_Goal of the exercise_
Excluding pictures, retype exactly the lines from the one with "Click the calendar" through the end of the records that follow.

_Data provided_
——————

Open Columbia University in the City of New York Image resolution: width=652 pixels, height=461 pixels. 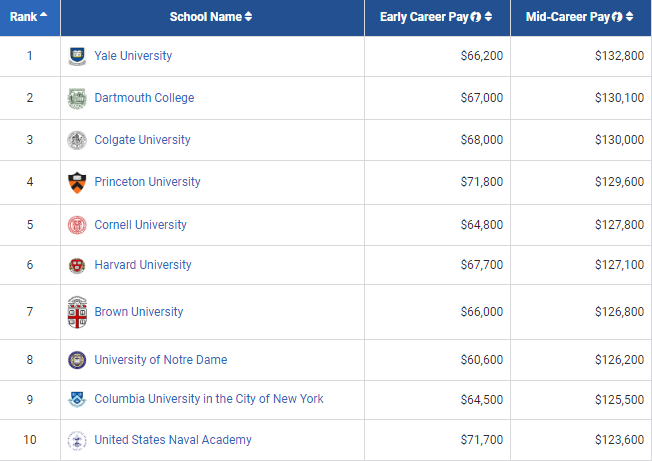[x=209, y=399]
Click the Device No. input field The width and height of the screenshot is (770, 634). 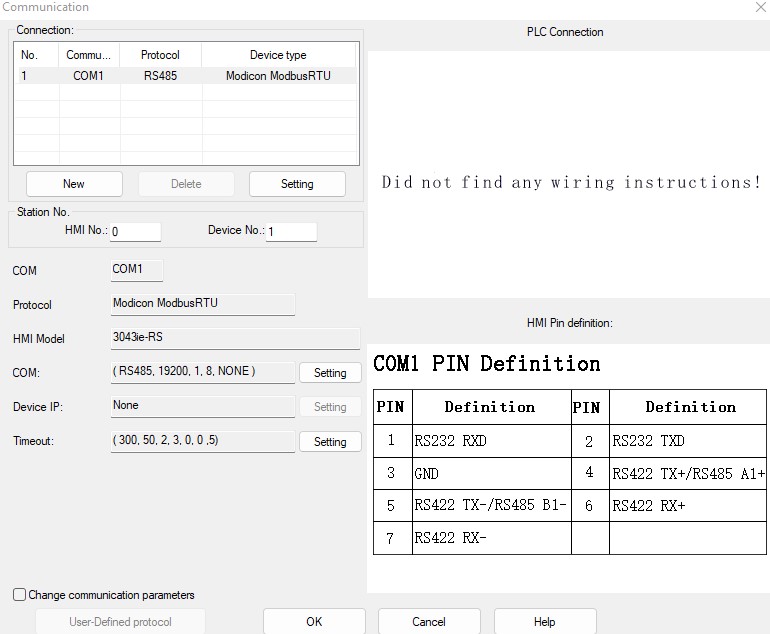tap(291, 232)
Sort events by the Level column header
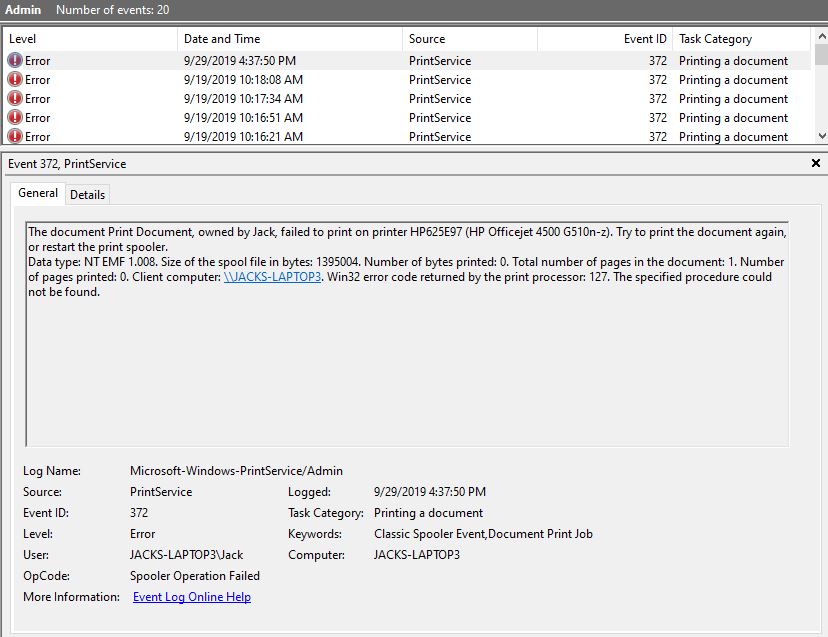 90,39
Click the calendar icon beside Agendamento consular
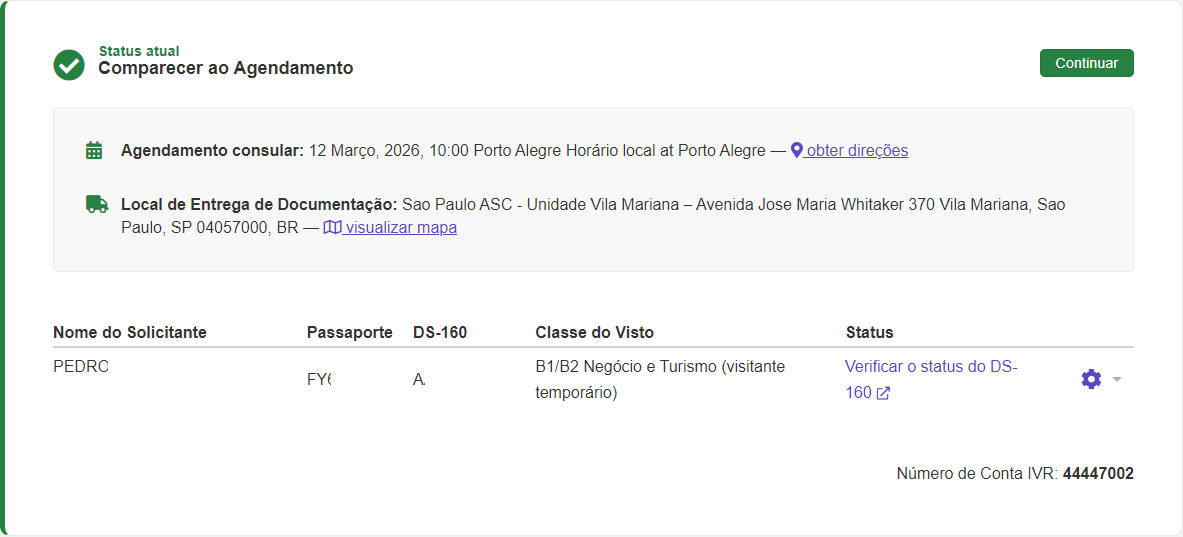Screen dimensions: 1183x537 pos(94,151)
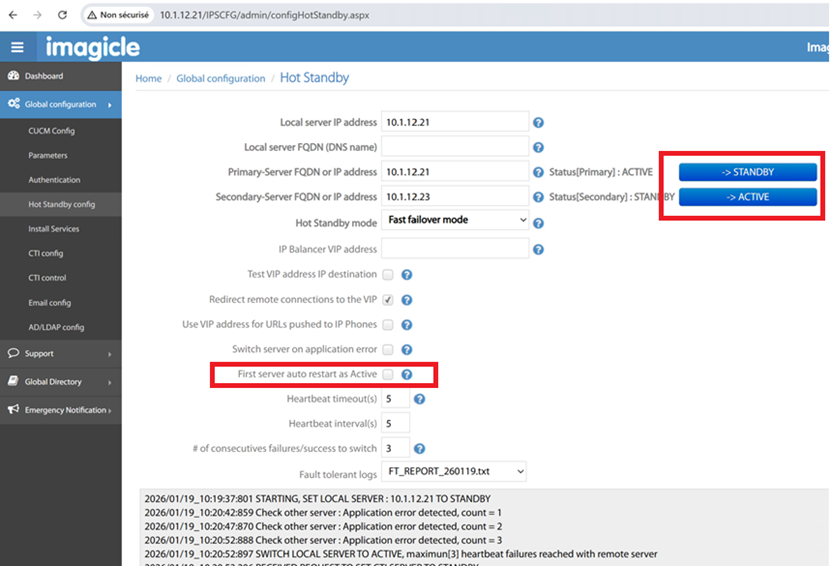Click the Home breadcrumb link
The image size is (831, 566).
(x=148, y=78)

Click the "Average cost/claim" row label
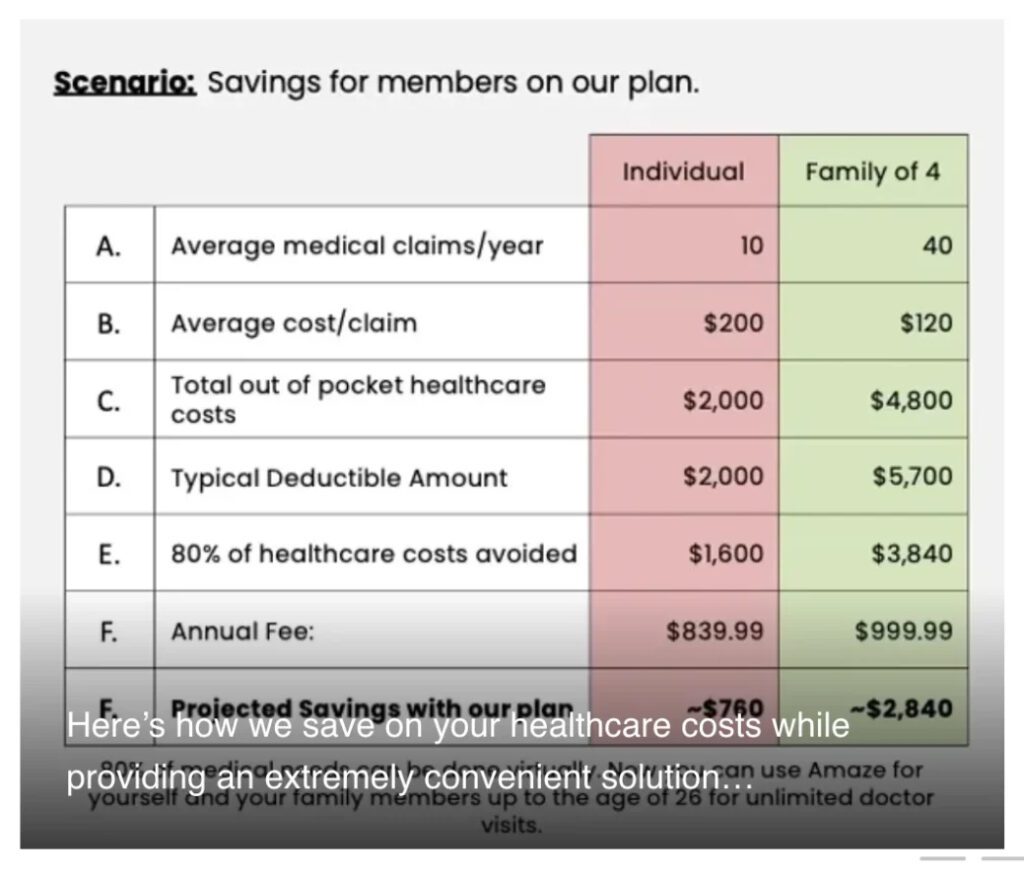tap(294, 323)
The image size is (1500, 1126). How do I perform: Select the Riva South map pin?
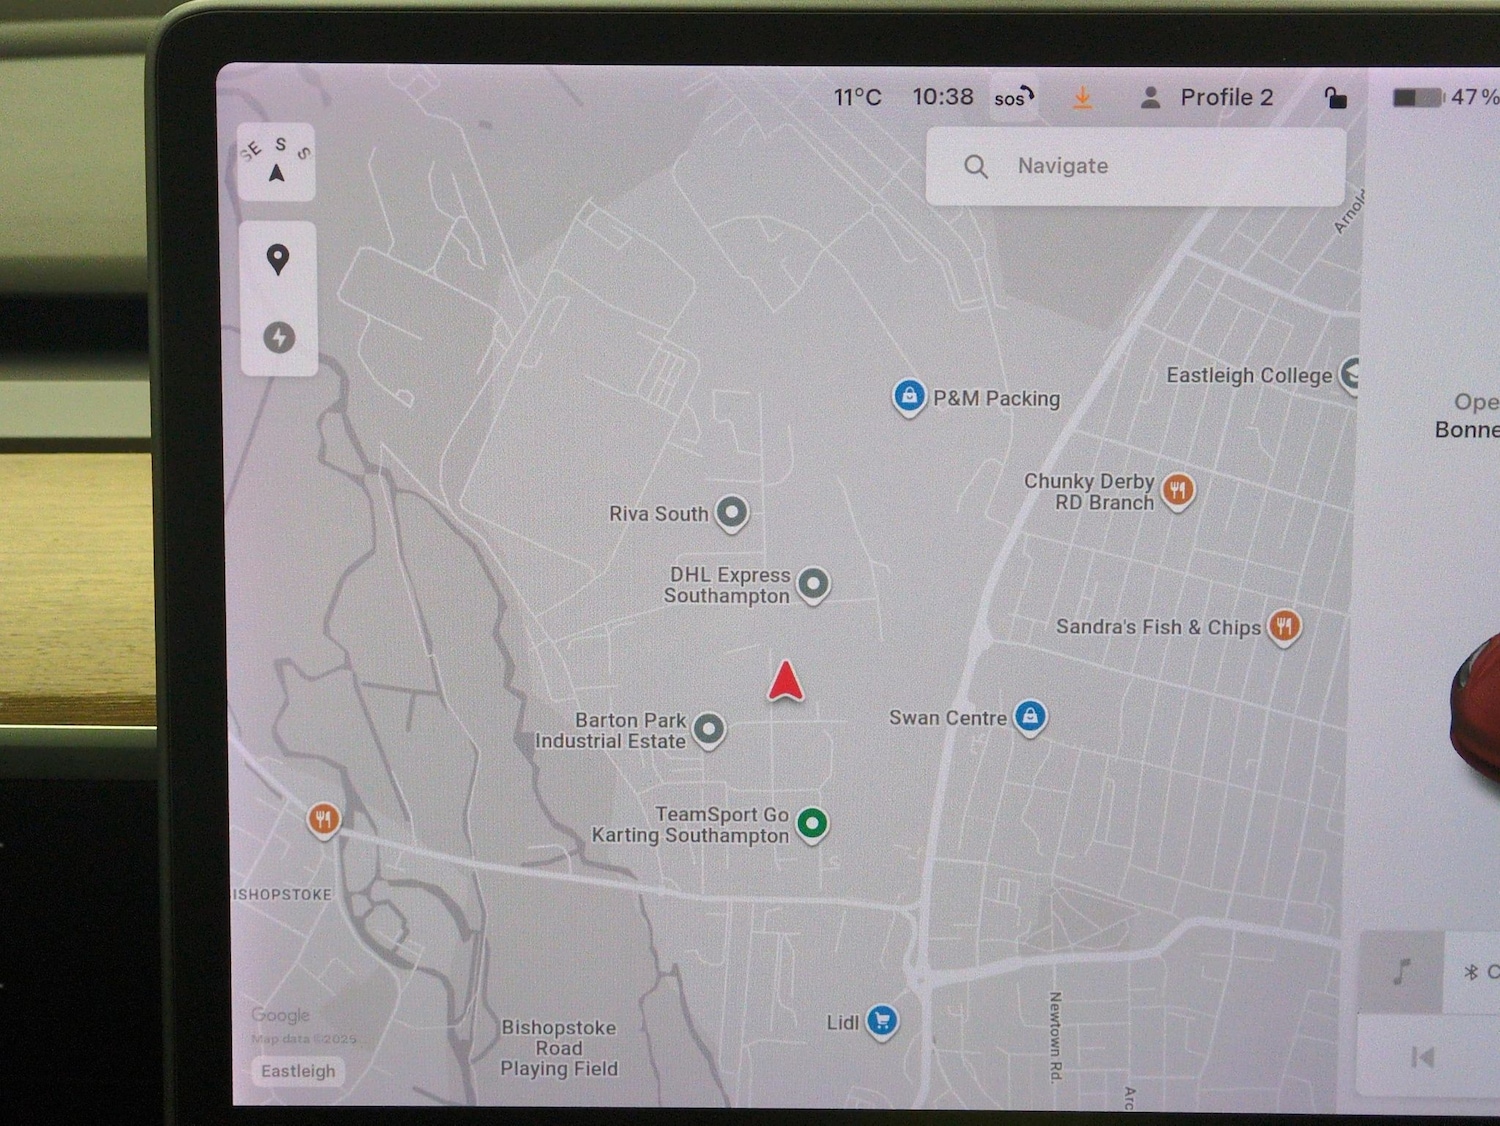point(733,513)
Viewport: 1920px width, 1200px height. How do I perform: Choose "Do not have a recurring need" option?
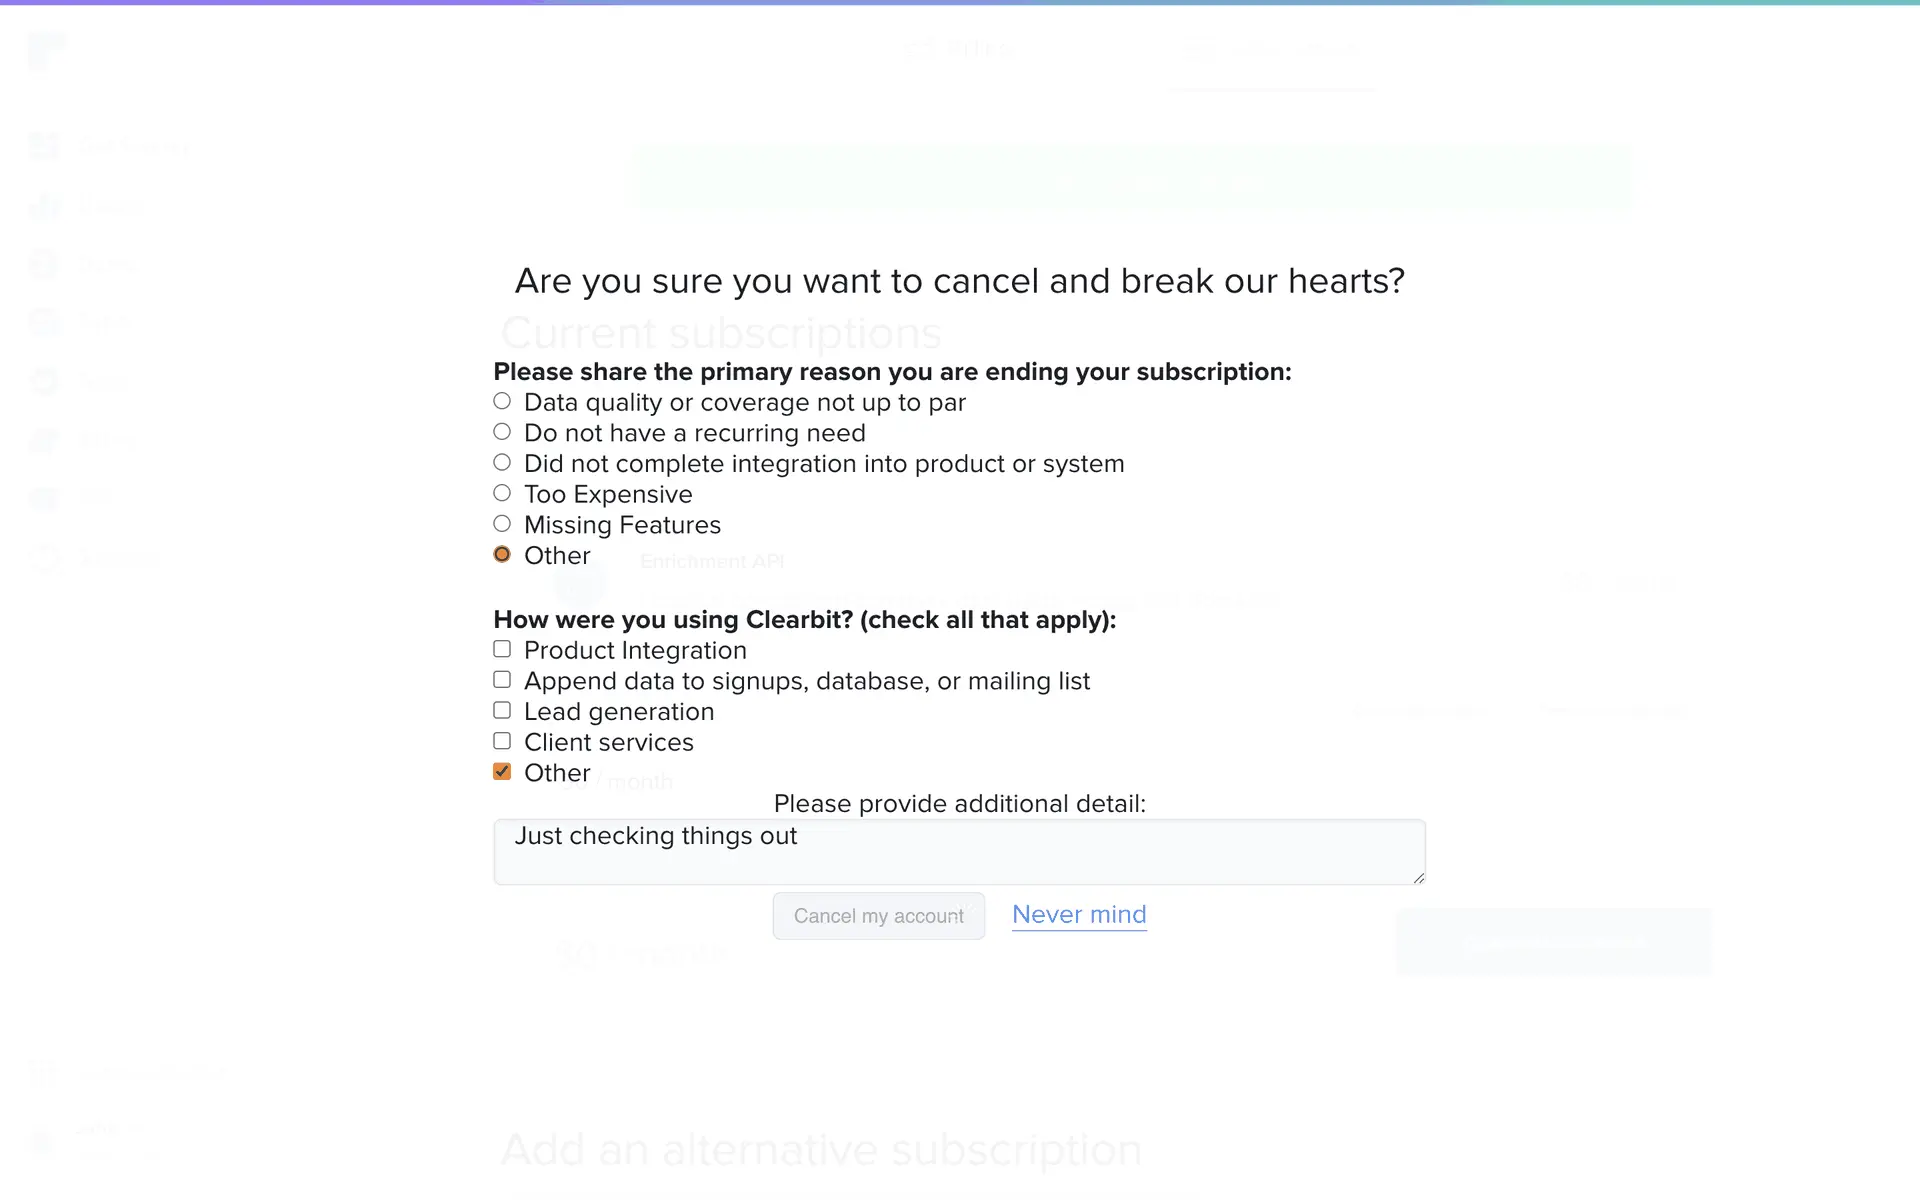[502, 432]
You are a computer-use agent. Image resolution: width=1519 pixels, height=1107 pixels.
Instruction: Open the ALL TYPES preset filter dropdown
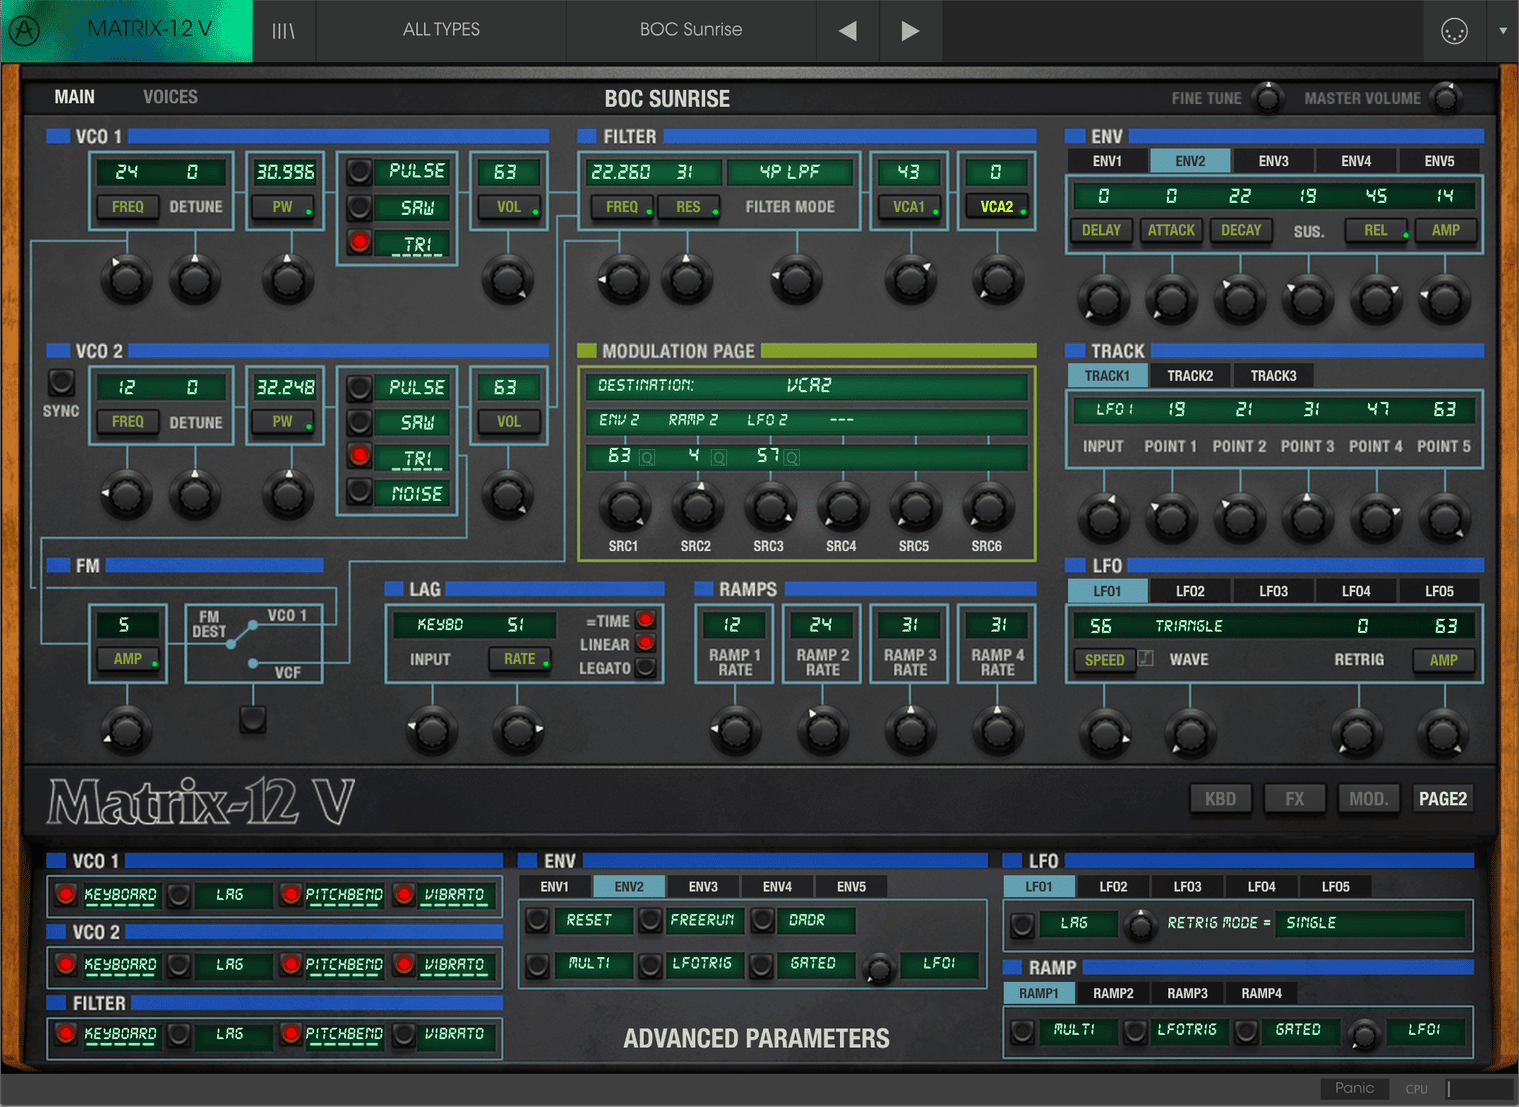tap(441, 30)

——————

_Answer for this exercise_
Click the calendar icon beside Agendamento consular
Screen dimensions: 1183x537 pos(94,151)
Click the Home breadcrumb link
The image size is (831, 566).
(x=148, y=78)

Click the "Average cost/claim" row label
tap(294, 323)
The image size is (1500, 1126). How do I perform: Select the Riva South map pin?
point(733,513)
Viewport: 1920px width, 1200px height. How do I perform: Choose "Do not have a recurring need" option?
[502, 432]
You are a computer-use agent. Image resolution: width=1519 pixels, height=1107 pixels.
Instruction: Open the ALL TYPES preset filter dropdown
tap(441, 30)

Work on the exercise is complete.